A questão da livre escolha é fundamental no processo de reeducação, pois o indivíduo precisa perceber os novos valores como parte de uma cultura de um grupo ao qual ele faz parte. Portanto, somente se — e quando — esses novos valores forem aceitos de forma voluntária, e somente se corresponderem a uma cultura compartilhada, é que o indivíduo poderá mudar sua percepção social, promovendo assim uma transformação duradoura.

Isso, no entanto, gera um dilema: como alguém pode adotar novos valores se é hostil a eles e ainda se mantém fiel aos antigos?

A solução está no estabelecimento de grupos de pertencimento — ou seja, grupos nos quais os indivíduos sentem que realmente fazem parte. Quando uma pessoa se reconhece como membro de um grupo, ela tende a aceitar os valores e a cultura desse grupo. Independentemente das diferenças individuais, os membros precisam desenvolver um sentimento coletivo de pertencimento. As chances de reeducação aumentam significativamente quando se forma um senso de "nós", a percepção de que estão "no mesmo barco", enfrentando as mesmas dificuldades e falando a mesma linguagem.

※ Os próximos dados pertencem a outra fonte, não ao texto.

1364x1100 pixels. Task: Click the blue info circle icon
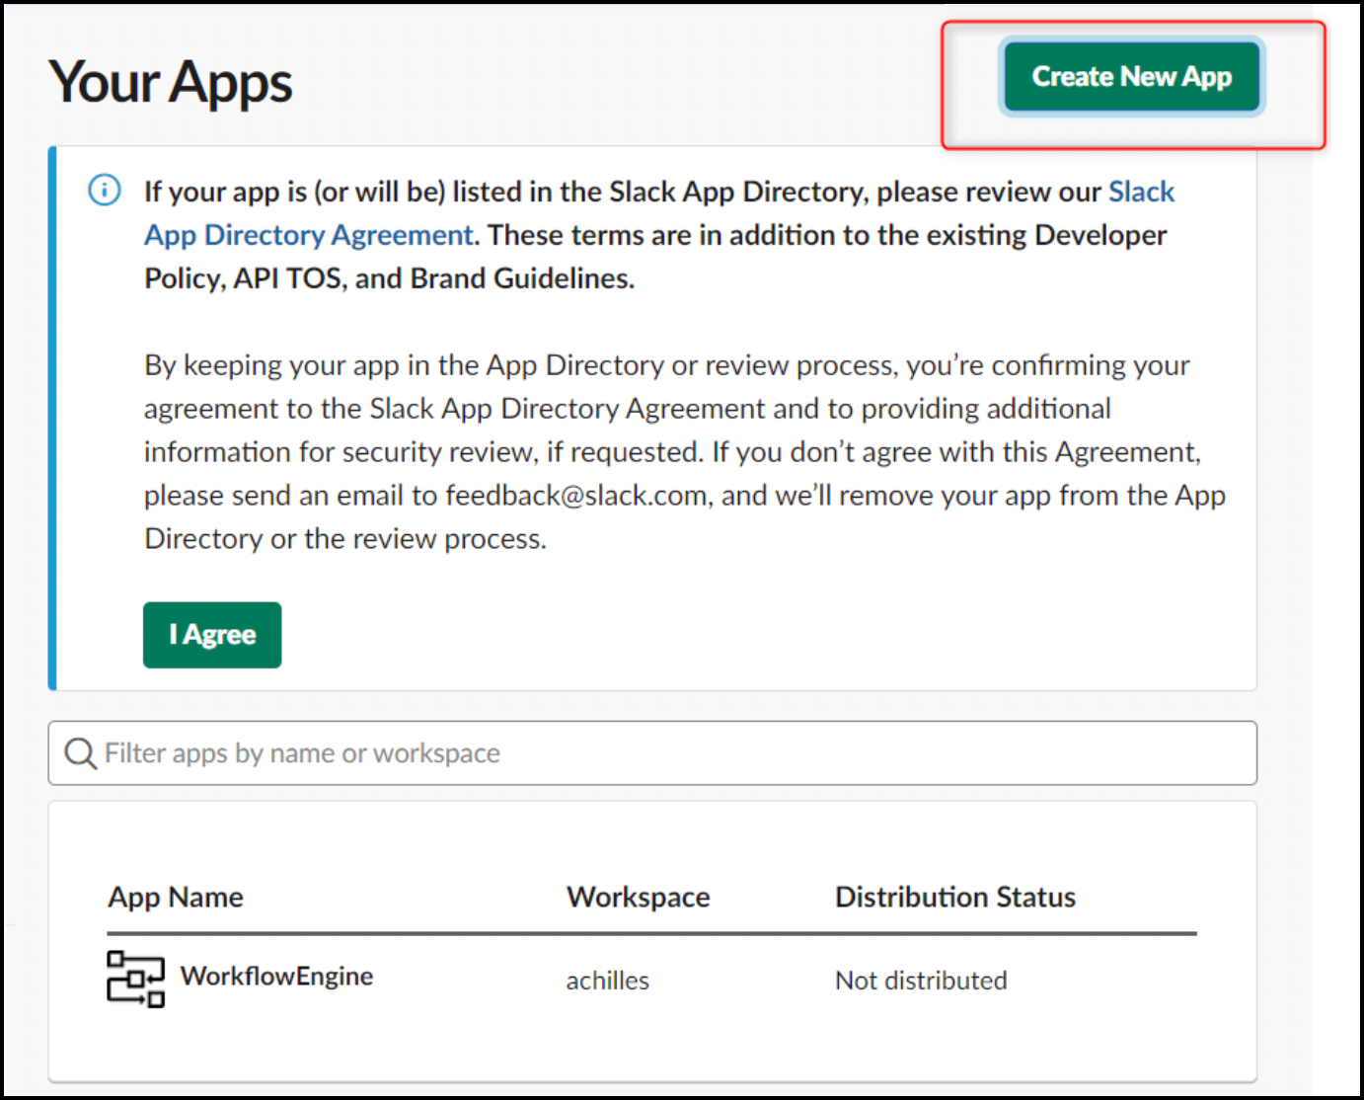pyautogui.click(x=105, y=190)

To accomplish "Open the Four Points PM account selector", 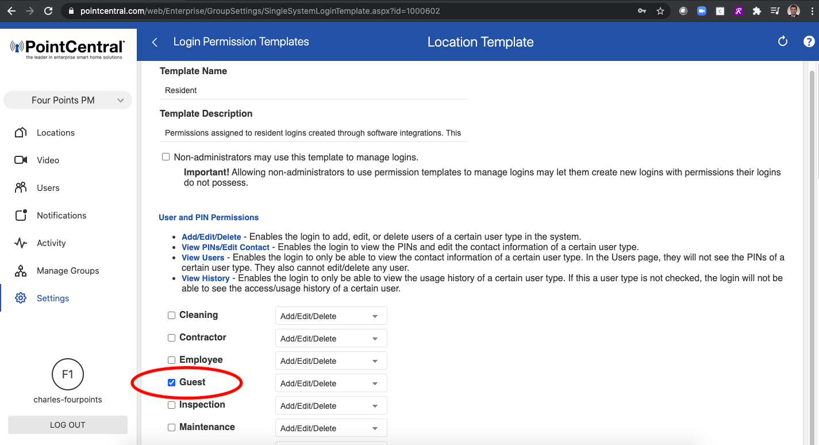I will tap(67, 100).
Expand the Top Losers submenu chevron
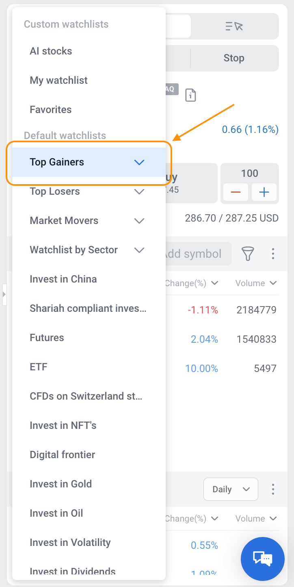Screen dimensions: 294x587 click(x=139, y=191)
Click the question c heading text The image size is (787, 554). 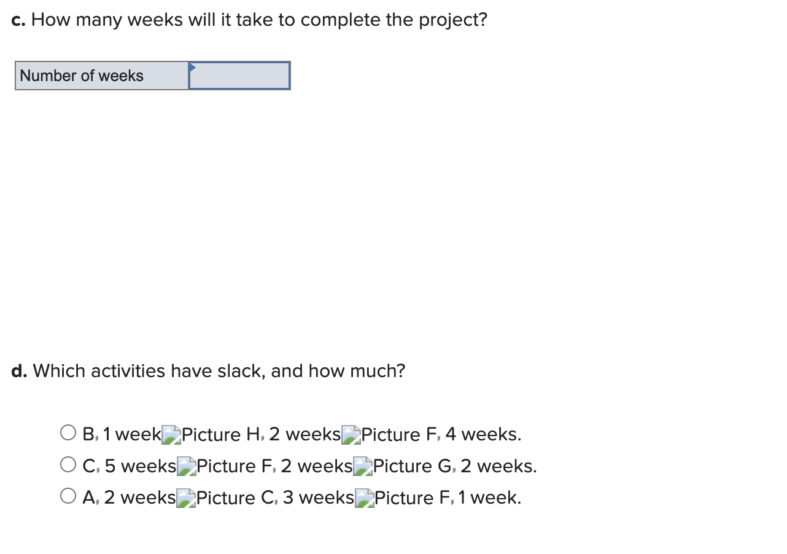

Além da participação voluntária e da liberdade de expressão, Lewin destaca outro princípio essencial: os participantes do grupo devem descobrir ou construir o conhecimento por si mesmos, em vez de receberem os fatos prontos de uma autoridade externa. Quando as pessoas descobrem os fatos por conta própria, esses fatos se tornam parte da sua experiência e, portanto, mais significativos e transformadores.

Em resumo, para mudar a conduta e o pensamento de um indivíduo, é necessário transformar a cultura em um nível mais profundo — o que envolve não apenas o conhecimento, mas também os valores. Para isso, uma técnica poderosa é a criação de grupos de pertencimento. Ao se sentirem parte de um grupo, os indivíduos passam a adotar os valores e a cultura compartilhada por ele.

Dois aspectos são especialmente importantes nesse processo:

  1. Liberdade de expressão e participação voluntária;
  2. Descoberta ativa dos fatos pelos próprios membros do grupo.